According to the advisory, BitTorrent found out the day before that the unnamed vendor that powers its forums had been breached via one of its other clients. The attackers managed to download a database of information about forum users.

That’s a chunk of data: According to TorrentFreak, uTorrent has “well over 150 million active users a month.”

uTorrent also has dedicated community forums with tens of thousands of visitors per day and over 388,000 registered members.

As of Monday, 13 June, BitTorrent wasn’t talking about the breach on social media.

LeakedSource, a search engine of breached logins, says that the breach dates back a lot longer than last week: in fact, it reported on it months ago.

Leaked Source said in January that 94% of the data had already been decrypted.

But as of last Tuesday, BitTorrent said in its advisory that it was still investigating what other information might have been stolen besides the user list.

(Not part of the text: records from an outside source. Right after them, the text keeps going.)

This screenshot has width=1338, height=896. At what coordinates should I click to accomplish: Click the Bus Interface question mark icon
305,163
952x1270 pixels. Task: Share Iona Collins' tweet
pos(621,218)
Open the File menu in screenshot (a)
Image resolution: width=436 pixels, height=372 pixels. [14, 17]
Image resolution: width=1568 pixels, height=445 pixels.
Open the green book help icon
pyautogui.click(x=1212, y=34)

To stay on the safe side, it was assuming that more sensitive data, including passwords, could have been breached. And, according to Leaked Source, they were indeed breached.

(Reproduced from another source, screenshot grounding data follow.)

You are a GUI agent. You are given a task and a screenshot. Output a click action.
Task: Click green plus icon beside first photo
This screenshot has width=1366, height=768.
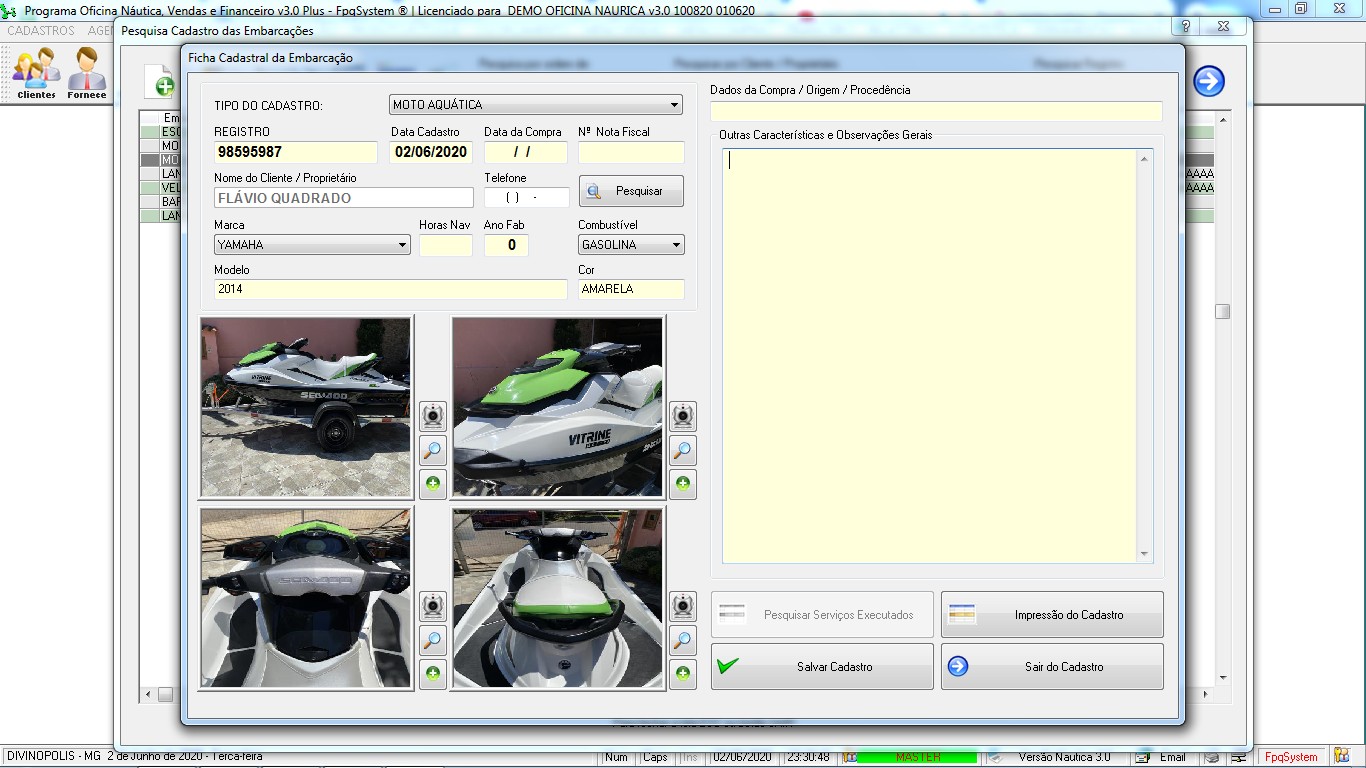pyautogui.click(x=432, y=485)
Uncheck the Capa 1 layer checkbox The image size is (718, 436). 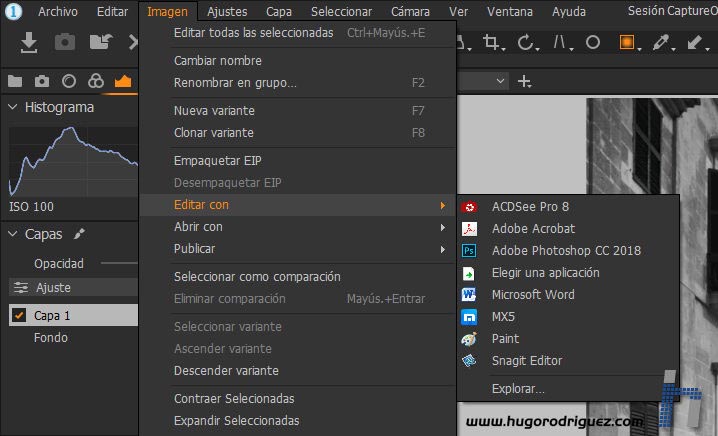(x=19, y=315)
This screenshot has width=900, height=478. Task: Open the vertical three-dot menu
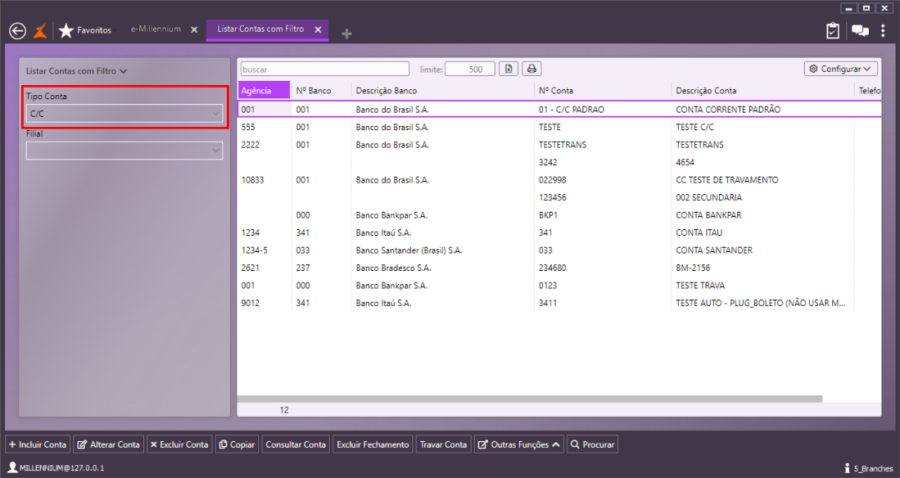[883, 31]
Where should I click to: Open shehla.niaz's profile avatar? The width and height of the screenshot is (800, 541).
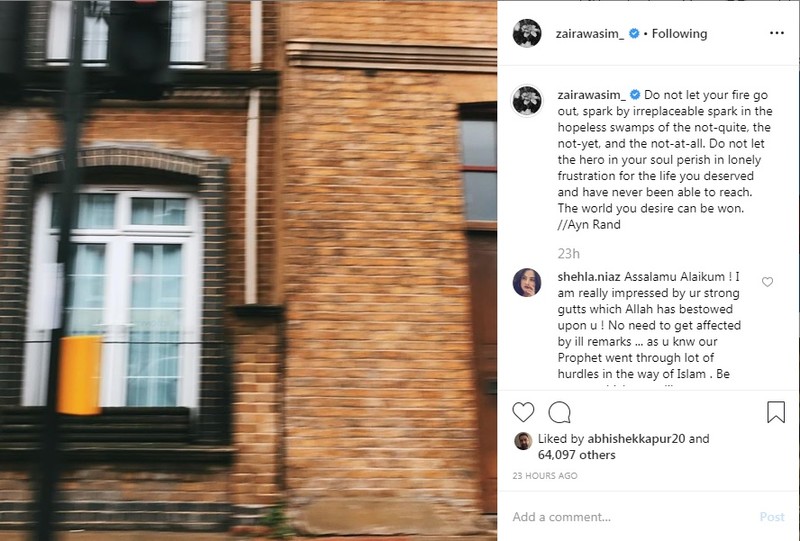click(527, 282)
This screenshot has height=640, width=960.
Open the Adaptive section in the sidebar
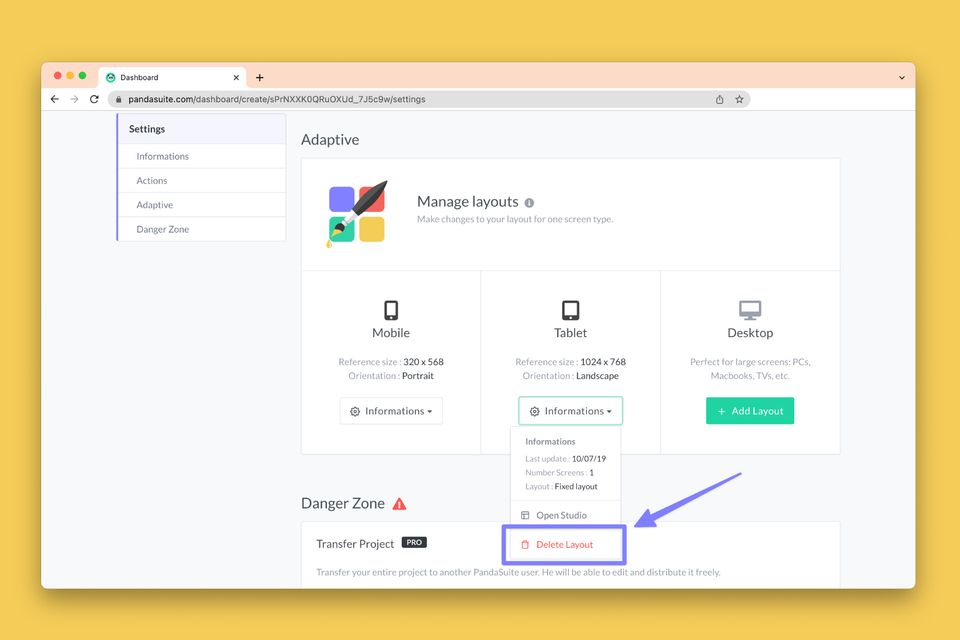[x=154, y=204]
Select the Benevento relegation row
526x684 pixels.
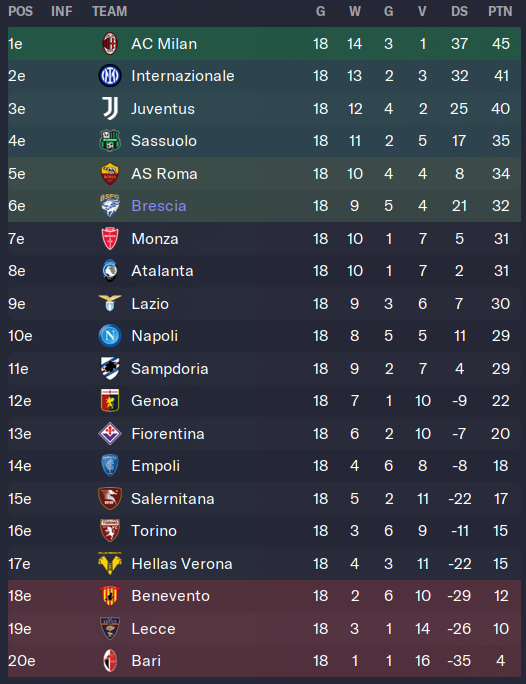(x=264, y=596)
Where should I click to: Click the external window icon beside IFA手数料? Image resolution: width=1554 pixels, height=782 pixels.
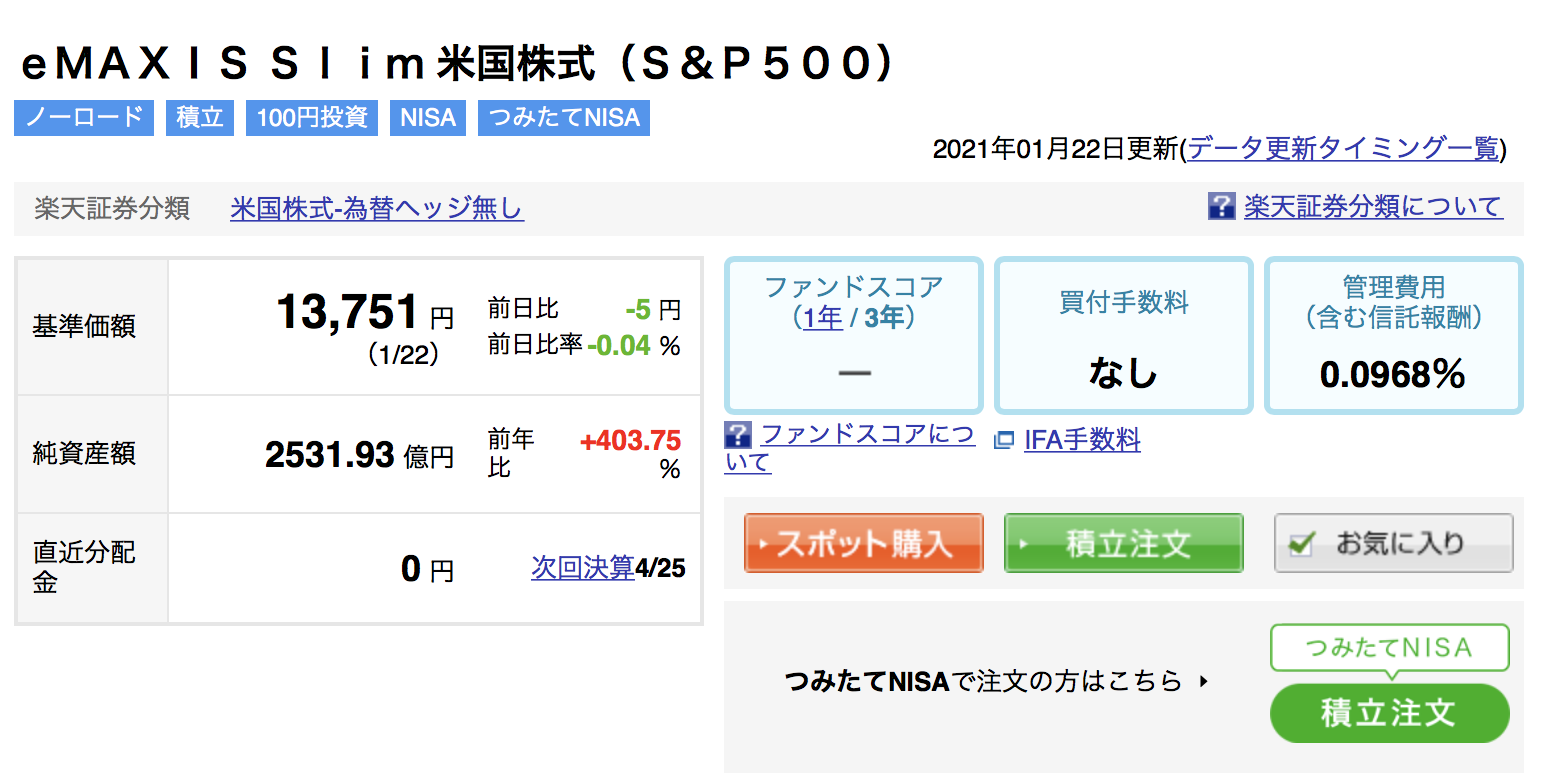[x=1003, y=441]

BitTorrent advised users to assume that their logins had been compromised and to change passwords immediately.

That goes double – or triple, or quadruple, or fill in the blank – for anybody who’s used the same password on other sites.

From the advisory:

While the passwords may not be used as a vector on the forums, those hashed passwords should be considered compromised. Anyone using the same password for forums as well as other places is strongly advised to update their passwords and/or practice good personal security practices.

The advice to avoid password reuse is, in truth, pretty generic, but that’s because it’s very good advice.

As we’ve explained, even a long, strong, complicated password that looks devilishly hard to crack can become, effectively, a skeleton key to your whole online life if you’ve reused it.

BitTorrent’s vendor has made backend changes to ensure that the hashes in the stolen user file can’t be used as an attack vector.